(Stored data)
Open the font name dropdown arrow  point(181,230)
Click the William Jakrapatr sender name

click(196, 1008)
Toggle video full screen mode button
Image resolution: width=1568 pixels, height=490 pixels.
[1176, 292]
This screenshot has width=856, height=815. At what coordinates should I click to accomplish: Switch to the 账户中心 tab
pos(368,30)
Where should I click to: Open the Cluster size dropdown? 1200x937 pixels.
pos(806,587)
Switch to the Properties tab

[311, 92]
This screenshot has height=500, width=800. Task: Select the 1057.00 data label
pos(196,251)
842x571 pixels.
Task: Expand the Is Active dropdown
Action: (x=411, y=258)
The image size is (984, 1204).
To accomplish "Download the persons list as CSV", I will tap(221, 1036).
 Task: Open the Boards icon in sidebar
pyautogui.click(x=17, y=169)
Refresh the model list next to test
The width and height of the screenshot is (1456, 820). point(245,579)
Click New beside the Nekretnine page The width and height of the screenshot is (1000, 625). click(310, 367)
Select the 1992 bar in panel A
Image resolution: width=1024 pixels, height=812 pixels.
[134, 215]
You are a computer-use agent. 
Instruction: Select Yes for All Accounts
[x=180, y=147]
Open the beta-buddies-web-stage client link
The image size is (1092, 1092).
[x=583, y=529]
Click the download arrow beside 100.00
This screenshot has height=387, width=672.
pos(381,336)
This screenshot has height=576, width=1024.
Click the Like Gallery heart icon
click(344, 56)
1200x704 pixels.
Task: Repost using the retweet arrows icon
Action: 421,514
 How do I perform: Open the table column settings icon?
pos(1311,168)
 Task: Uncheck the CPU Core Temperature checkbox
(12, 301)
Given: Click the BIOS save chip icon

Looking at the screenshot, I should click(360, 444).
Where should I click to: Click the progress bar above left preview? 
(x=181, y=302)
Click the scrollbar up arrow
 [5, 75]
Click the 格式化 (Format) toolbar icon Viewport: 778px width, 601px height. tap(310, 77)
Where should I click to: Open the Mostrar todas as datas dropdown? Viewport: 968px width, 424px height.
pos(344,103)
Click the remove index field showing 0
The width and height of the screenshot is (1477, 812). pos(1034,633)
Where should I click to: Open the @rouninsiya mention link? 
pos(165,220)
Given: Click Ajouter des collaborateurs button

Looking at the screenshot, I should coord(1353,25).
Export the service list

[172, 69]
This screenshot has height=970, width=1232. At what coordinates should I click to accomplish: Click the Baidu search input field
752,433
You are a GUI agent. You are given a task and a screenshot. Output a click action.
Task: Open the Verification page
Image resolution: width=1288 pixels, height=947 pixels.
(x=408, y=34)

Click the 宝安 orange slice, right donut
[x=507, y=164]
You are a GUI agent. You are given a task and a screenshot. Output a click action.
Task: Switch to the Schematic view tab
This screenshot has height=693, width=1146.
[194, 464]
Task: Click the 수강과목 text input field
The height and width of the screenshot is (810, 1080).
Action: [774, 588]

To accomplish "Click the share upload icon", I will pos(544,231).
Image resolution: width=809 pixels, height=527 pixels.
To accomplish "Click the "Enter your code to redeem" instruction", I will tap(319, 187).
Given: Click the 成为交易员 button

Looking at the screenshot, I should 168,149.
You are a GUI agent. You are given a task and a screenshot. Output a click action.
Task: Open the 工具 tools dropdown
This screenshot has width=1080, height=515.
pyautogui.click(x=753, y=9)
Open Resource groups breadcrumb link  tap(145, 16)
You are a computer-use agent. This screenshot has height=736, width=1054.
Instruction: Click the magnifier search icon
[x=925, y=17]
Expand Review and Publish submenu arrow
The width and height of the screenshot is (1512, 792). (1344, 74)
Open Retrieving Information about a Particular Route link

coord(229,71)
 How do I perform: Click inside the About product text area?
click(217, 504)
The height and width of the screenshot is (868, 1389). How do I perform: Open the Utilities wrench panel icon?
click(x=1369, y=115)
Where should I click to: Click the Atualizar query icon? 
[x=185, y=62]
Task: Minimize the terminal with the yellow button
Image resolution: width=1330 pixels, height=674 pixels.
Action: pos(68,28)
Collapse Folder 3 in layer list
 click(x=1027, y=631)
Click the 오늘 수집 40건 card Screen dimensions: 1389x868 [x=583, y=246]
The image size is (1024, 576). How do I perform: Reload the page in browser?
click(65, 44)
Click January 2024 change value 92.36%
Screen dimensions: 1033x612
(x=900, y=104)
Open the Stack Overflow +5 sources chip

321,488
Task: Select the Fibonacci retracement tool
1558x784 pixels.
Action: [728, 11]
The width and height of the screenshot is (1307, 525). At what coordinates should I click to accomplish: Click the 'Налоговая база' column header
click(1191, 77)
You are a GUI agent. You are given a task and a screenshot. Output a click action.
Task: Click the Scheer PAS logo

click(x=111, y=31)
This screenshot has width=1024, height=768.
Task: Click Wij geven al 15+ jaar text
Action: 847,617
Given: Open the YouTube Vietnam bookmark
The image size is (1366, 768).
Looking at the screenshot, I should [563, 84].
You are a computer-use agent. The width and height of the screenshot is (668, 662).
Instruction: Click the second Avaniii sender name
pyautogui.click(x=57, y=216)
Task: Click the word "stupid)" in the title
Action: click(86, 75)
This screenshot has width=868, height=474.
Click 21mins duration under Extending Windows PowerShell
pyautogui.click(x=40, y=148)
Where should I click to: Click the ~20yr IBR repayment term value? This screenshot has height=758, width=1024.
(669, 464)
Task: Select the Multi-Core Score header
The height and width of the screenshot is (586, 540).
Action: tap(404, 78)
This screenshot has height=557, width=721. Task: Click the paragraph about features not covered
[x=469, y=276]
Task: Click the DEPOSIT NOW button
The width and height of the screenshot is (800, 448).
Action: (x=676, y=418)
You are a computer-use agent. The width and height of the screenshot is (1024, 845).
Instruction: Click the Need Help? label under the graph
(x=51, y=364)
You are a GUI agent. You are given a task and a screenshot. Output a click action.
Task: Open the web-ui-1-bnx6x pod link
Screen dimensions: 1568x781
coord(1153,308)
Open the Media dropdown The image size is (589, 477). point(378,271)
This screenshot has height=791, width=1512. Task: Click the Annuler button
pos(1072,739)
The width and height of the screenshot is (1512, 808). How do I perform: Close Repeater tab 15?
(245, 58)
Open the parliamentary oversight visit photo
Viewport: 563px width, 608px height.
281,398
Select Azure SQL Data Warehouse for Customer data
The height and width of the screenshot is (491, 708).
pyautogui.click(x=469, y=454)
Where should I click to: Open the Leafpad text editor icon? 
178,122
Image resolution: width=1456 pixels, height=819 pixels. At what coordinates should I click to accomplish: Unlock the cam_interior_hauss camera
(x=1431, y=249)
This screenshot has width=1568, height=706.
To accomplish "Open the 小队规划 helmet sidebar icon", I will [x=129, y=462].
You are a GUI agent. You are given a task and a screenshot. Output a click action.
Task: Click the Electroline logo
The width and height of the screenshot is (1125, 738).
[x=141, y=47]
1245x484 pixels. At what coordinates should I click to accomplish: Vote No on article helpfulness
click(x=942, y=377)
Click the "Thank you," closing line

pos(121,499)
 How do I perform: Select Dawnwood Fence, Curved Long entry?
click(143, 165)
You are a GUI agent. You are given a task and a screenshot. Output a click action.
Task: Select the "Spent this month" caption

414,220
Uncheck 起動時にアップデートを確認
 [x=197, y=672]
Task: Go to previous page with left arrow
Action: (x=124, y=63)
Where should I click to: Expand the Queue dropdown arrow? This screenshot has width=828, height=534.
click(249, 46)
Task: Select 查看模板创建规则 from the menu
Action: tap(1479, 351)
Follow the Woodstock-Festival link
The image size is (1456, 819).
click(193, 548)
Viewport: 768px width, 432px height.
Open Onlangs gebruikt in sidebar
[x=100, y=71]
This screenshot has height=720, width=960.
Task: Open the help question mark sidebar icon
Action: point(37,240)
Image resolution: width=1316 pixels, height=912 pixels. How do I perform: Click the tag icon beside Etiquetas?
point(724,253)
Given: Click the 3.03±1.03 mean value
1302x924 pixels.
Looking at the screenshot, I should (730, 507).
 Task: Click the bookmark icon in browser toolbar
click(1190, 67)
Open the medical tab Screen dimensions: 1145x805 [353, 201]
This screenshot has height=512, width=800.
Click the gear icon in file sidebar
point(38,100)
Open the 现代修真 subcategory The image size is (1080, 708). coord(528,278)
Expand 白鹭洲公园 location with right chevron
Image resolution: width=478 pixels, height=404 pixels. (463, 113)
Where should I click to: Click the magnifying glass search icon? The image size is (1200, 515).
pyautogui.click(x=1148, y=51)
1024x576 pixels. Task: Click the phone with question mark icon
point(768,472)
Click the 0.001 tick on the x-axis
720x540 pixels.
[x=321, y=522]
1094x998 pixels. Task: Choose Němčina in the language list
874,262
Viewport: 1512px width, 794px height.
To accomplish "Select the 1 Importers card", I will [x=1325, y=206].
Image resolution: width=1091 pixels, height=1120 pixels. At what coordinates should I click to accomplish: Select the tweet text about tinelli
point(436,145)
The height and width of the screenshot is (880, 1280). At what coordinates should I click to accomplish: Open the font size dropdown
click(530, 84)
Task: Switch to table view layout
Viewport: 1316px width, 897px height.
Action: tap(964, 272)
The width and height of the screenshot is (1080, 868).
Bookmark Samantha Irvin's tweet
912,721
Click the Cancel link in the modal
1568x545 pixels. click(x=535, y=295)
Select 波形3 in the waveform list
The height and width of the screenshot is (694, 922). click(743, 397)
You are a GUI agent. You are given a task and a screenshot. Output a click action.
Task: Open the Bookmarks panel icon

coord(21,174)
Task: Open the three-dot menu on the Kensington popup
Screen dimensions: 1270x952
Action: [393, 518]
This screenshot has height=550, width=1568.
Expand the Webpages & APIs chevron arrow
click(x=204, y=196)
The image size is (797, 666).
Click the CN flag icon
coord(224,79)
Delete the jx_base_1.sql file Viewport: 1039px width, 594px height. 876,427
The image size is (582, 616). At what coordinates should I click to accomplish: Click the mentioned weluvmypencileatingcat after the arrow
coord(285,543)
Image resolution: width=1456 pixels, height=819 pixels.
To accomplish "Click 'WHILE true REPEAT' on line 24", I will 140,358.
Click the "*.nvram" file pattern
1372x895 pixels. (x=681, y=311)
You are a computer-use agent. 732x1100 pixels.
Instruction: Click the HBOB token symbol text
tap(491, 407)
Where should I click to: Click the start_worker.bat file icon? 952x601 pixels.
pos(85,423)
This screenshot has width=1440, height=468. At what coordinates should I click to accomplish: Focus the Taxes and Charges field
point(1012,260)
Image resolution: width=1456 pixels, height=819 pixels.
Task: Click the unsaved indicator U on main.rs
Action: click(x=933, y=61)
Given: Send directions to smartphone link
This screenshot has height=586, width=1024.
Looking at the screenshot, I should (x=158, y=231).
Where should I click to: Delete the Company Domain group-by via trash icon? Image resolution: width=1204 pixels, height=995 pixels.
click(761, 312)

▸ **JOB**
Can you rewrite the lines of the records starting at the line that contains "Click New beside" and ending at the line that contains "[x=180, y=147]" as a numbered list, leaving out any blank lines?

▸ **EXERCISE ANSWER**
1. Click New beside the Nekretnine page The width and height of the screenshot is (1000, 625). click(310, 367)
2. Select the 1992 bar in panel A
3. Image resolution: width=1024 pixels, height=812 pixels.
4. [134, 215]
5. You are a computer-use agent. 
6. Instruction: Select Yes for All Accounts
7. [x=180, y=147]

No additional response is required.